When I got my start in professional politics more than two decades ago, it was drilled into me that nobody had ever been elected president in the modern era without first winning the New Hampshire.
Then Bill Clinton broke that rule. Supporters of the first-in-the-nation primary attributed it to the fact that many people believed Clinton won. And he certainly won the post-primary media scrum when he declared himself the “Comeback Kid,” all bet eclipsing Paul Tsongas in the process.
Fast forward to the present day, and the “rule” is that nobody has been elected president after winning New Hampshire since George H.W. Bush in 1988. That was the year when then-Gov. John H. Sununu famously opined, “The people of Iowa pick corn, the people of New Hampshire pick presidents.”
What will happen in 2016? And what does it mean for the often-questioned future of the storied New Hampshire primary?
The outcomes next February 9 and November 8 cannot yet be foretold, of course. Regardless of the result, it’s a certainty that some will question whether New Hampshire should go first in 2020.
Many would argue that although the Granite State may no longer be in the business of picking presidents, we do help winnow the field. Candidates may be able to survive poor national poll standings – but not if they show weakness in New Hampshire, too.
Of the two Democratic party candidates who dropped out last week, one (Jim Webb) chose to completely ignore the first primary state. The other, Lincoln Chafee, put most of his eggs in the New Hampshire basket.
Looking to the top of that party’s ballot, Hillary Clinton and Bernie Sanders are locked in a tough fight in New Hampshire, despite the fact that the Vermont senator trails badly in national polling. Perhaps nobody more than the Clintons knows better how much the first-in-the-nation can impact the presidential race. It propelled Bill to the presidency and restored enough life to Hillary’s campaign to turn the 2008 race into a prolonged battle with eventual nominee (and now President) Barack Obama.
A Sanders victory next February could set up a similarly contested nomination process, while a decisive Clinton win would almost surely put an end to the Democratic competition.
On the Republican side, most campaigns seem to betting on either Iowa or New Hampshire as their best chance to take down national frontrunner Donald Trump. Just days ago, the once presumptive GOP nominee, Jeb Bush, decided to shift his resources to the Granite State in a last-ditch attempt to regain that status. We have breathed life into countless foundering campaigns in the past by allowing voters to connect directly with the candidates.
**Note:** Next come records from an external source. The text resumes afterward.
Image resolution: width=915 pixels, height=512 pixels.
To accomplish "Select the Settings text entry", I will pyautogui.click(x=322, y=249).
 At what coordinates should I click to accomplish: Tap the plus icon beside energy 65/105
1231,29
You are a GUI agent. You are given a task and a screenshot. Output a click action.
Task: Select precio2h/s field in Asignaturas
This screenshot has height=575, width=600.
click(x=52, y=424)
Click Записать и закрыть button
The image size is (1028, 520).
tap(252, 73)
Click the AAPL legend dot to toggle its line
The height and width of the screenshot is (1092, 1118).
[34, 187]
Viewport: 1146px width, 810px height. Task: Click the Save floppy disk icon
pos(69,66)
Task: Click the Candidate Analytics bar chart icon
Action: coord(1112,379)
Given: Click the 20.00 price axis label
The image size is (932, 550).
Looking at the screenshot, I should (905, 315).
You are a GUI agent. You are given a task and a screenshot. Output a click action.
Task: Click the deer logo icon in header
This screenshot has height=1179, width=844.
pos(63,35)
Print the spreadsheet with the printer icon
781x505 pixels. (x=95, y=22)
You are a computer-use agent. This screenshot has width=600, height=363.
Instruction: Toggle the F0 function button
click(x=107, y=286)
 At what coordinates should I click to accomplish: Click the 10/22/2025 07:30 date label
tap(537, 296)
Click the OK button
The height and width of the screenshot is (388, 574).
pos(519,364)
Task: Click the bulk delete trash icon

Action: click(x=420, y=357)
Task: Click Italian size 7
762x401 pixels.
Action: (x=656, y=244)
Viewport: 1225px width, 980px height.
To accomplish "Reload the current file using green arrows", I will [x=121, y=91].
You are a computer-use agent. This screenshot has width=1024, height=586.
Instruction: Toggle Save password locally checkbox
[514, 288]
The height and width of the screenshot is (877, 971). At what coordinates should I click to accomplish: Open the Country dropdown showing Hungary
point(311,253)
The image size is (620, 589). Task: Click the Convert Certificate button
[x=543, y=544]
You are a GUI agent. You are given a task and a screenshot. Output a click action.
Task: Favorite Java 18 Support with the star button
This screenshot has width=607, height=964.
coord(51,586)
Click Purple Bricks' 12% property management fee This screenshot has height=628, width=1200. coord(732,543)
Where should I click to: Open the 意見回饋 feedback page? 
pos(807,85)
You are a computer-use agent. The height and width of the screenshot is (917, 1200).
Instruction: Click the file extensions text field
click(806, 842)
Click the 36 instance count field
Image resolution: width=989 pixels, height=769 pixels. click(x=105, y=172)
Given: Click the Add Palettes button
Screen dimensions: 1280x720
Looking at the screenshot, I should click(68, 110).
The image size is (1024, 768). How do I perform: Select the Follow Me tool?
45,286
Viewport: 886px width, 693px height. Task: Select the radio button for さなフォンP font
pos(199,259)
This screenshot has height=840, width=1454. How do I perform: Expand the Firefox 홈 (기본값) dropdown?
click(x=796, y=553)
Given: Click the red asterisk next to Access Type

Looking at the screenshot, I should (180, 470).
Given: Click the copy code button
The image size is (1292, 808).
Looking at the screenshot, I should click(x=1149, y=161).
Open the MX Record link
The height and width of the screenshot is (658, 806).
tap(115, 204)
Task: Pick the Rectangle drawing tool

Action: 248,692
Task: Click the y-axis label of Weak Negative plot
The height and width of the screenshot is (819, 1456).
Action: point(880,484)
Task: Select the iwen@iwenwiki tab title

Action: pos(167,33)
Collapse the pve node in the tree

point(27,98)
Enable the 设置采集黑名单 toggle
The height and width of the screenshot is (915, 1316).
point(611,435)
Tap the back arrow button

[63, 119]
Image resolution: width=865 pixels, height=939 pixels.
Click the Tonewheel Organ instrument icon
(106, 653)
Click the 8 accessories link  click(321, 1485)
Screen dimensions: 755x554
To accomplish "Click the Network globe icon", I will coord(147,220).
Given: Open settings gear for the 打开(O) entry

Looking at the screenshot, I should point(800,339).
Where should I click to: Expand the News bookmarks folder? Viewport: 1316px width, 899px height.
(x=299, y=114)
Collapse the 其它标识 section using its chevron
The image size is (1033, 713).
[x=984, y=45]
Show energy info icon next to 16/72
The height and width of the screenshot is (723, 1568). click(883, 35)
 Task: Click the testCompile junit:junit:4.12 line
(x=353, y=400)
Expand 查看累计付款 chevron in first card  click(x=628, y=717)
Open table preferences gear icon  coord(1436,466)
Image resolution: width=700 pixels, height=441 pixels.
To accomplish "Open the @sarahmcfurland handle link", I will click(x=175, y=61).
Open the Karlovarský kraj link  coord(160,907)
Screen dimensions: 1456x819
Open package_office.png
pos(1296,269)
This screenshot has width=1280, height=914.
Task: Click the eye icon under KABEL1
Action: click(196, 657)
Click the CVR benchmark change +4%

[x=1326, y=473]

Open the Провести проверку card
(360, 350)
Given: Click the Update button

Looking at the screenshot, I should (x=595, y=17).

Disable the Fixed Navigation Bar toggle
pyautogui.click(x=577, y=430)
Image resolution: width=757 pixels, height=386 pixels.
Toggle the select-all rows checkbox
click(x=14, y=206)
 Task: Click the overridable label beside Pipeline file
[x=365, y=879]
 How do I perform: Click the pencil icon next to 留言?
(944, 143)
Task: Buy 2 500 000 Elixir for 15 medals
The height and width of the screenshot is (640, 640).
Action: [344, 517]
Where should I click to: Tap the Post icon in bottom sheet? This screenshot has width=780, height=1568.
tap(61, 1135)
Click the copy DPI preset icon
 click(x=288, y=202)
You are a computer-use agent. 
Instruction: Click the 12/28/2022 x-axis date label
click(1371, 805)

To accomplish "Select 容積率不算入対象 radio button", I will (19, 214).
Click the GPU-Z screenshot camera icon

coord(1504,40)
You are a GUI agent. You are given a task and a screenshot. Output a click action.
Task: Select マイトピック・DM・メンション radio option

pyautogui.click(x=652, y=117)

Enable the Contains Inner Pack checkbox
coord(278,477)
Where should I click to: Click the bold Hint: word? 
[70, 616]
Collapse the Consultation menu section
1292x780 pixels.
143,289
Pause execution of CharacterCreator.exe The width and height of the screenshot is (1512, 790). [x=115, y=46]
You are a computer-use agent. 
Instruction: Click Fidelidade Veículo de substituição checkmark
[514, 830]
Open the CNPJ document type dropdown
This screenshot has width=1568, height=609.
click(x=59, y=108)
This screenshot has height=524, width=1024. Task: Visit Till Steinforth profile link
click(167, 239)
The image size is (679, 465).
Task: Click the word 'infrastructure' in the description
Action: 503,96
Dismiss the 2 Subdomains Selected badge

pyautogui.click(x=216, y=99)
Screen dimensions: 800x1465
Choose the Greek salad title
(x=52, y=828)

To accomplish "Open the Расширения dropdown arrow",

Unfortunately for Bush and the others, New Hampshire GOP voters have demonstrated a willingness to embrace maverick choices. In particular, Donald Trump seems to be channeling the same energy as 1996 primary victor Pat Buchanan. Perhaps the real estate magnate and reality star will even show up at an event with pitchfork in hand before all is said and done.
Regardless of whether New Hampshire picks the 2016 winner correctly, or merely winnows the field, there will be plenty of calls for a new calendar in 2020. Fair or unfair, it’s simply reality.
However, all of us in the Granite State must realize that the most potent defense of the New Hampshire primary is having a winner in the White House. If the resident of 1600 Pennsylvania Avenue feels a debt of gratitude toward the primary voters, that individual will be more likely to direct the party apparatus to leave our status intact.
That’s not to argue that New Hampshire should abandon its traditional role of careful scrutiny of the candidates in favor of merely picking the most likely candidate to win. But it is a recognition of the fact that our first-in-the-nation primary status may be in greater peril than ever.